№ 3 | страница 87
«Странно она обо всем этом рассказывает, – думал я, слушая внимательно, – Без эмоций абсолютно, как будто не про смерти детей своих речь ведет, а про то, как в магазин сходила…»
– Ужо столькі гадоў прайшло, столькі слёз выплакана, што нічога і не засталося,59 – пояснила Трофимовна. Я к тому времени уже привык, что периодически мои мысли читают, поэтому даже и значения этому не придал.
– А скажите, староверы… кацапы, то бишь, все переселены отсюда были? – поинтересовался я.
– Не, ня ўсе…60
И она рассказала следующее.
До революции то была староверская деревня, это уже ясно. Жило там, как ей рассказывали, около двадцати семей, тихо, мирно, никому не мешали. Довольно-таки неплохо жили, у всех хозяйства были большие, дома красивые, огороды и сады ухоженные. В начале двадцатых всех их вывезли в Сибирь, однако одну семью – Пермяка Никанора, его жену (забыла Трофимовна, как звали ее) и их сына-подростка Анисима – пощадили. Причины этому было две: во-первых, Пермяки заверили, что от бога отреклись, во-вторых – глава семейства Никанор был очень хорошим кузнецом и плотником в одном лице. Никанор умер еще за пару лет до войны, а его жена – ближе к сорок пятому. Их сын Анисим, сразу, как война закончилась, уехал куда-то года на два, никому ничего не объясняя.
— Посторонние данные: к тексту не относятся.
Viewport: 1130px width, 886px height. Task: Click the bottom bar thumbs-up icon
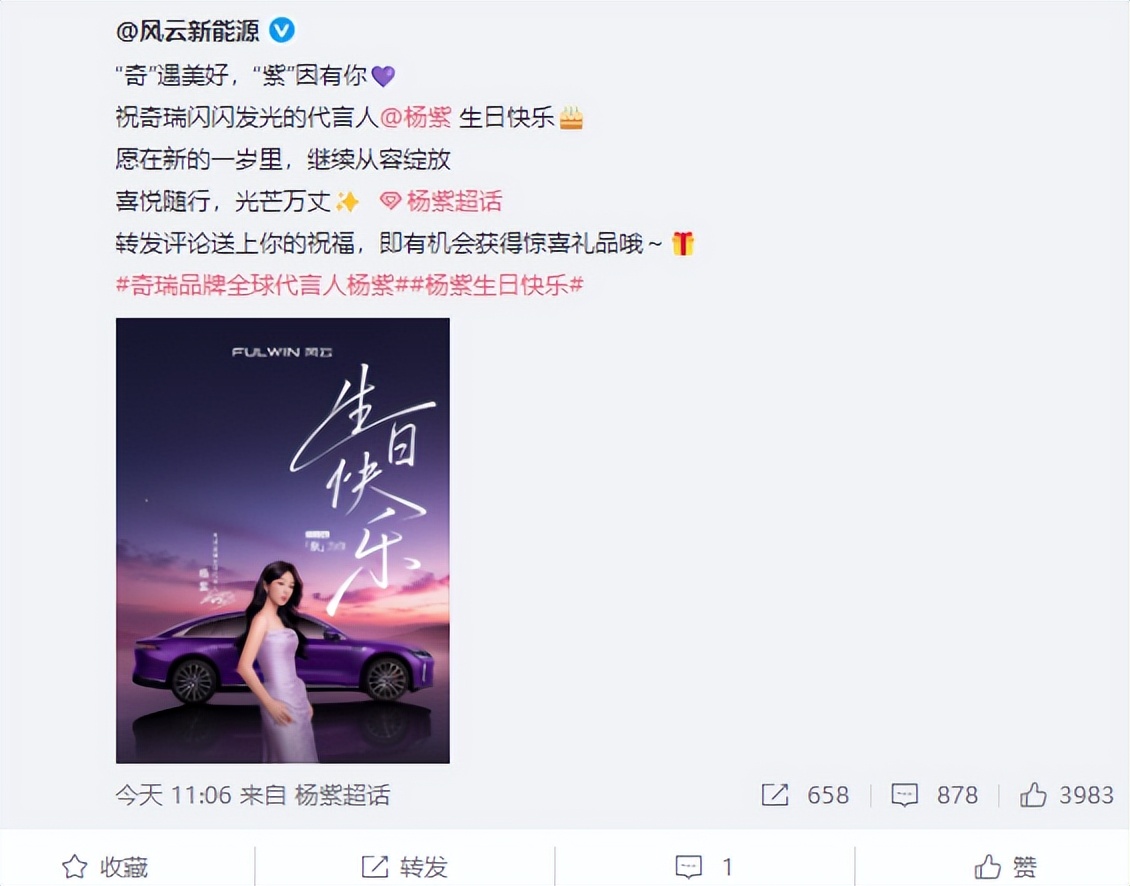pyautogui.click(x=987, y=867)
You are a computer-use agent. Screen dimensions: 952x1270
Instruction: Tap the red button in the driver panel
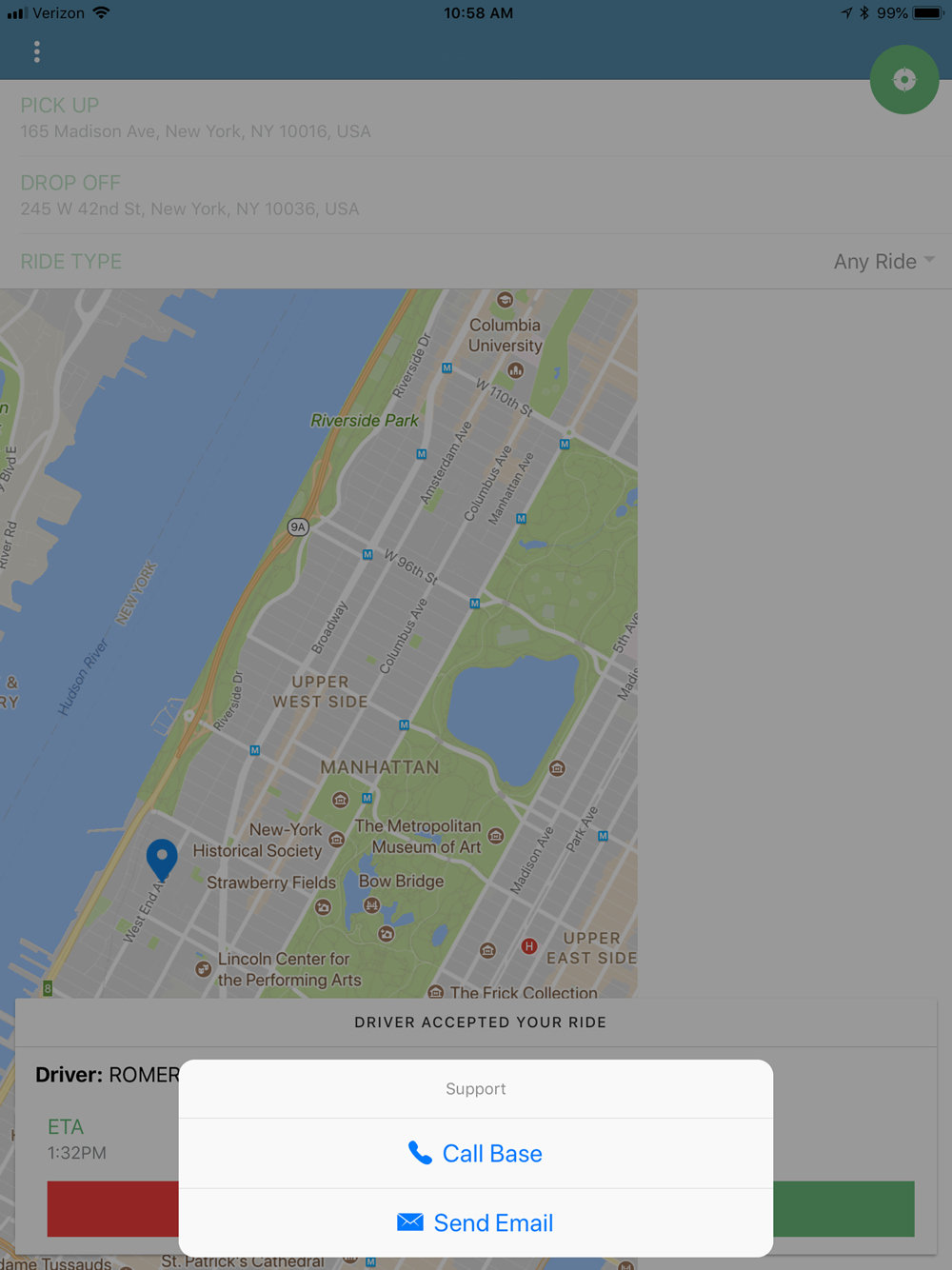pyautogui.click(x=113, y=1209)
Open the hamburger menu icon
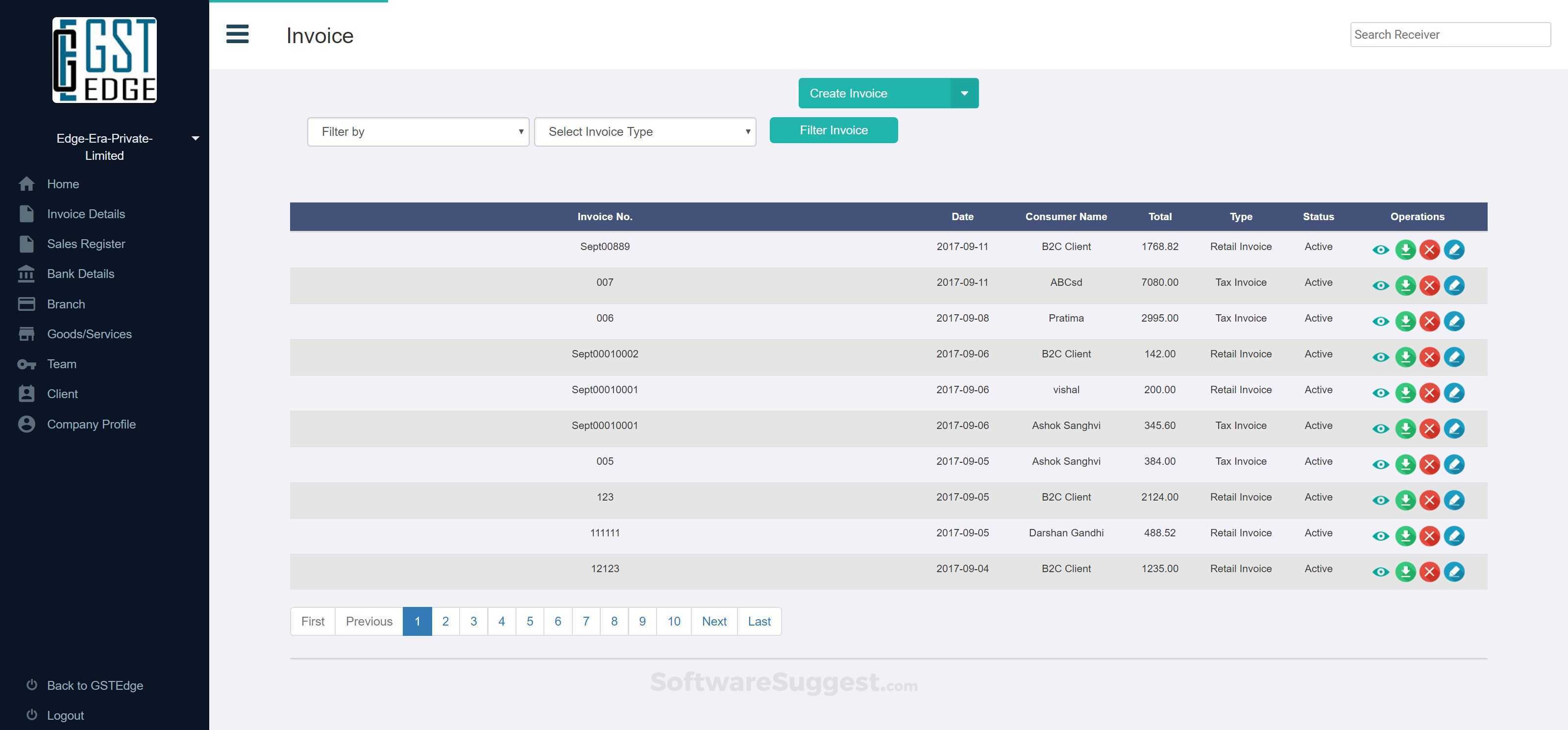 237,34
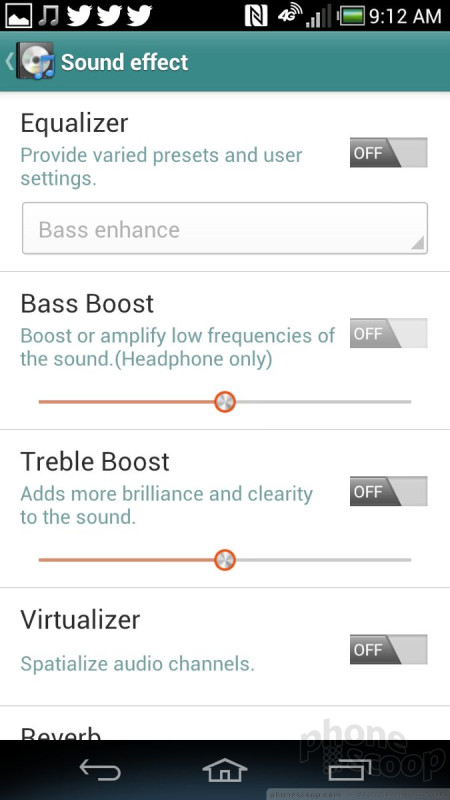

Вернулся неожиданно, уже с молодой беременной женой Ириной. Та родила ему дочку, через лет семь снова забеременела, но умерла во время родов, и плод не спасли. В общем, Анисим остался один воспитывать семилетнюю дочь Дарью. Со смертью жены он стал нелюдим, начал часто и по многу молиться. По профессии же Анисим был плотником, как и его отец, и, еще будучи относительно не старым, лет сорока пяти, сам себе гроб сколотил; поговаривали, что и спал он в том гробу. Ну и вообще, про него много всяких слухов появляться начало; оно и понятно: когда люди о чем-то хотят знать, а не могут разжиться информацией, то начинают додумывать…
– Ня ведаю, можа я і грашу нагаворвая, але людзі казалі, што, калі Дар’я трохі падрасла, Анісім пачаў жыць з ёй,… як муж з жонкай, прасці мяне, божачка,61 – понизив голос, сообщила Трофимовна и перекрестилась.
В общем, жили они практически затворниками, ни с кем не общались, из дома выходили редко. Однажды, когда Дарье было около двадцати лет, в Спаси въехало семейство цыган – пожилые муж с женой и штук семь детей. Поселились они в пустом доме в конце деревни, вреда от них не было, даже помогали местным, и для себя, вроде как, трудились, не бездельничали и не воровали. Все бы ничего, но старший цыганенок Тишка, а было ему тогда лет двадцать пять-тридцать, положил глаз на невинную (а может быть уже и нет, если слухи были верны) Дашку – дочь Анисима.